Innenministerium forderte Streichung von Passagen im NSU-Abschlussbericht


Das Bundesinnenministerium (BMI) hat in dem Abschlussbericht des NSU-Untersuchungsausschusses, den das Bundestagsgremium am kommenden Donnerstag in Berlin vorstellen wird, 118 Textstellen beanstandet. Wie der SPIEGEL vorab berichtet, forderte das BMI in einem Schreiben vom 9. August an den Ausschuss, 47 dieser Passagen ganz zu streichen. In vielen Fällen seien "äußerst sensible Belange des Bundeswohls" betroffen, die so nicht an die Öffentlichkeit dürften.
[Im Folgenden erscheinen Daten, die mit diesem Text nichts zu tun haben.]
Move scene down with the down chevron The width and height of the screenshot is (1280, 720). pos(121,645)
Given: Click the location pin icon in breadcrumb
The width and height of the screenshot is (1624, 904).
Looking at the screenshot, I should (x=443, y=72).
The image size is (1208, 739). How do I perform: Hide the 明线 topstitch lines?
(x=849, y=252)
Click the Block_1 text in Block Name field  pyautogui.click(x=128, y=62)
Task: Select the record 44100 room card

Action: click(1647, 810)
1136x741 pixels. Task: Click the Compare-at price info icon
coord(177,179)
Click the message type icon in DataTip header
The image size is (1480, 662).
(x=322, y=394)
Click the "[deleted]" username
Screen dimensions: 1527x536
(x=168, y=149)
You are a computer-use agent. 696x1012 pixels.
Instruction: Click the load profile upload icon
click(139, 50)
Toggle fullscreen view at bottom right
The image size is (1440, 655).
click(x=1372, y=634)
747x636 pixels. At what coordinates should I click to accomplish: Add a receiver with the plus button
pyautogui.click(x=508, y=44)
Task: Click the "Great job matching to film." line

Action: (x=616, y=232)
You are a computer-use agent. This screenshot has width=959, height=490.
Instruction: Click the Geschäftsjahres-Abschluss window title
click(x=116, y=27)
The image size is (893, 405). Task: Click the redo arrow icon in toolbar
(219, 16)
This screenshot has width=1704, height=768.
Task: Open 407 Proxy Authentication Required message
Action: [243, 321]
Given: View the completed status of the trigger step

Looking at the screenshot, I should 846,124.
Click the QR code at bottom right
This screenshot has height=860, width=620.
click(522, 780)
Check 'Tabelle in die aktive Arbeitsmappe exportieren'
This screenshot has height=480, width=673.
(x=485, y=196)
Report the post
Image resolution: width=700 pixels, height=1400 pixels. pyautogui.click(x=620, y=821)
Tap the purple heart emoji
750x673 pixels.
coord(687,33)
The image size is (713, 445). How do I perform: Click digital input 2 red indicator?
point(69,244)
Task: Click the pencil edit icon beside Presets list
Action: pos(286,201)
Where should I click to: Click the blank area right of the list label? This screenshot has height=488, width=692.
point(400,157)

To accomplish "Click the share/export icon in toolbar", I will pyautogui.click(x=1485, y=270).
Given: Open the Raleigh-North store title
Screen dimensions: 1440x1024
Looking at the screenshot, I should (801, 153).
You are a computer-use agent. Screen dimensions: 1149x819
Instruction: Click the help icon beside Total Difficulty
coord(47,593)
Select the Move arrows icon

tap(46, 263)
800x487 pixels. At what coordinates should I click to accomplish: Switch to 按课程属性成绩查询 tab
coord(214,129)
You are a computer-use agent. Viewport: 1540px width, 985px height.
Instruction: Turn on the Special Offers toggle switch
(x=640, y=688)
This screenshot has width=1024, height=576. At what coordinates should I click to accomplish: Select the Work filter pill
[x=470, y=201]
Komplett entfallen sollte unter anderem eine mehrseitige Passage über ein kritisches "Positionspapier" des Bundeskriminalamts (BKA). 1997 hatte das BKA angeprangert, dass führende Neonazis, gegen die ermittelt wurde, sich immer wieder als V-Leute des Verfassungsschutzes entpuppt hätten. "Bestimmte Aktionen" der rechten Szene hätten dem Papier zufolge "ohne die innovativen Aktivitäten" der Spitzel womöglich gar nicht stattfinden können. Durch eine Veröffentlichung der kritischen BKA-Thesen würde, so das BMI, "das An sehen des Bundesamts" für Verfassungsschutz beschädigt. Eine Streichung aus dem Untersuchungsbericht erscheint jedoch abwegig, da der SPIEGEL bereits im November ausführlich über das BKA-Geheimpapier berichtet hatte. Auch gegen die Nennung von Details zu drei inzwischen öffentlich enttarnten V-Leuten des Verfassungsschutzes erhob das BMI Einwände. Es handelt sich um die Ex-Spitzel "Corelli", "Primus" und "Strontium", die einst im Umfeld des NSU-Trios eingesetzt waren, aber keine Hinweise auf die Flüchtigen lieferten. Auch Details zur "Operation Rennsteig" wollte das BMI aus dem Abschlussbericht entfernen lassen. Das Schreddern von "Rennsteig"-Akten, kurz nachdem der NSU aufflog, hatte zum Rücktritt des damaligen Chefs des Bundesamts für Verfassungsschutz, Heinz Fromm, geführt. Bis vor wenigen Tagen verhandelte der Untersuchungsausschuss mit den Regierungsstellen über die Änderungswünsche. Am Montag wollen sich die Ausschuss-Obleute der Bundestagsfraktionen über die endgültige Fassung ihres Berichts verständigen.